» CHALLENGE
Resize the stretch from the line containing "Image resolution: width=800" through the end of the entries. Write out every line again, requests included, with each coordinate in the answers multiplied by 1.1 and rounded to a whole number, halves rounded up.

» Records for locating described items
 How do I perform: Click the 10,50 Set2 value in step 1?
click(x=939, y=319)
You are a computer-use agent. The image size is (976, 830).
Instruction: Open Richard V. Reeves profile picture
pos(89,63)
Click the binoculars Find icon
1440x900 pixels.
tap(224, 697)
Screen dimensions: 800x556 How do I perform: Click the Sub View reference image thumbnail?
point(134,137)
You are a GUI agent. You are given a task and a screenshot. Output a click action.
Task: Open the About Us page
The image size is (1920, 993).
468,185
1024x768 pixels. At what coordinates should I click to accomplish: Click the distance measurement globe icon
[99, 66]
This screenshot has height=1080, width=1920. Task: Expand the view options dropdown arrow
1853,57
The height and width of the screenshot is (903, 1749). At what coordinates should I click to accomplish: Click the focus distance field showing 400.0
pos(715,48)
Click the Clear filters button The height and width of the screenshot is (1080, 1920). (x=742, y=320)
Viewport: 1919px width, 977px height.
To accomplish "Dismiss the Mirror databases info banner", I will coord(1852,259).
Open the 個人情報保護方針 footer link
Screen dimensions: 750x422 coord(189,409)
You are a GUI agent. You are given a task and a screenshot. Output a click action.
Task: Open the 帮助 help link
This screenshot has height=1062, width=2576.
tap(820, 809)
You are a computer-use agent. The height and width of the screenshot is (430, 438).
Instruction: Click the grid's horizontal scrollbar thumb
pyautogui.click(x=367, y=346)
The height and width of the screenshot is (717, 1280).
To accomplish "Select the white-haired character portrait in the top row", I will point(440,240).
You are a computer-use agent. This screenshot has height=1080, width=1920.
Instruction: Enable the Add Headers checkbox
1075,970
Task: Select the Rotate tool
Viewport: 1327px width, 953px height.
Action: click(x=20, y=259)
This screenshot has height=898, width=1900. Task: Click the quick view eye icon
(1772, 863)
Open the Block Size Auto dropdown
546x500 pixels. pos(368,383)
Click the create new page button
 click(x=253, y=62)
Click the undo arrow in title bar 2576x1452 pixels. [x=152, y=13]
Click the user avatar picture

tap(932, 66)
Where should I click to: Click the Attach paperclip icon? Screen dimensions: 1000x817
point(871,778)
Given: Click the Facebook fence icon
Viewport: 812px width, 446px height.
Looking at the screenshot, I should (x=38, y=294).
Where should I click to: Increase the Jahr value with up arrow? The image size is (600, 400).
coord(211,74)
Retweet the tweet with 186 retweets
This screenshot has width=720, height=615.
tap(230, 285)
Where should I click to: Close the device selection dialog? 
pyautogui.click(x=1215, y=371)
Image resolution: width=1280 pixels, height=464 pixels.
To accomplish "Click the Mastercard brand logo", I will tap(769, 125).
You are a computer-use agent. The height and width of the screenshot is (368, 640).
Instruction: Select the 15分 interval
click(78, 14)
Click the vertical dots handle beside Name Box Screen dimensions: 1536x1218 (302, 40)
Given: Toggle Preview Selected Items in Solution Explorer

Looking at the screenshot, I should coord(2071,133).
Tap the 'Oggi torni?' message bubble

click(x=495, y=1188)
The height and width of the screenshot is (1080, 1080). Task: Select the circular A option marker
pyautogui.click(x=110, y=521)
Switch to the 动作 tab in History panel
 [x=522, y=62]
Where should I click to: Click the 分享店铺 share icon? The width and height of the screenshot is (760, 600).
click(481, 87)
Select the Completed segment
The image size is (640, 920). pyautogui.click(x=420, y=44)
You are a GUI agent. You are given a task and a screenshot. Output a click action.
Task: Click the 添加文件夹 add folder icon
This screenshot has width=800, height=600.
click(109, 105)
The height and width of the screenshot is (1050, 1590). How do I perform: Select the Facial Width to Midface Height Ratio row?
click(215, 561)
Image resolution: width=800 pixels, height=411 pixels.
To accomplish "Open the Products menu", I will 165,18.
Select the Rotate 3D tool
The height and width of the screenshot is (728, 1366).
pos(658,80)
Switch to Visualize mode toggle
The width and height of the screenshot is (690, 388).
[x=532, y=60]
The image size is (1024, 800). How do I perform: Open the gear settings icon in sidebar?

» TASK OUTPUT
Image resolution: width=800 pixels, height=411 pixels.
To accomplish "Open the Products menu", I will 182,20.
Select the Rotate 3D tool
The height and width of the screenshot is (728, 1366).
pos(724,88)
Switch to Visualize mode toggle
The width and height of the screenshot is (690, 388).
[x=585, y=66]
The image size is (1024, 800). How do I perform: Open the gear settings icon in sidebar?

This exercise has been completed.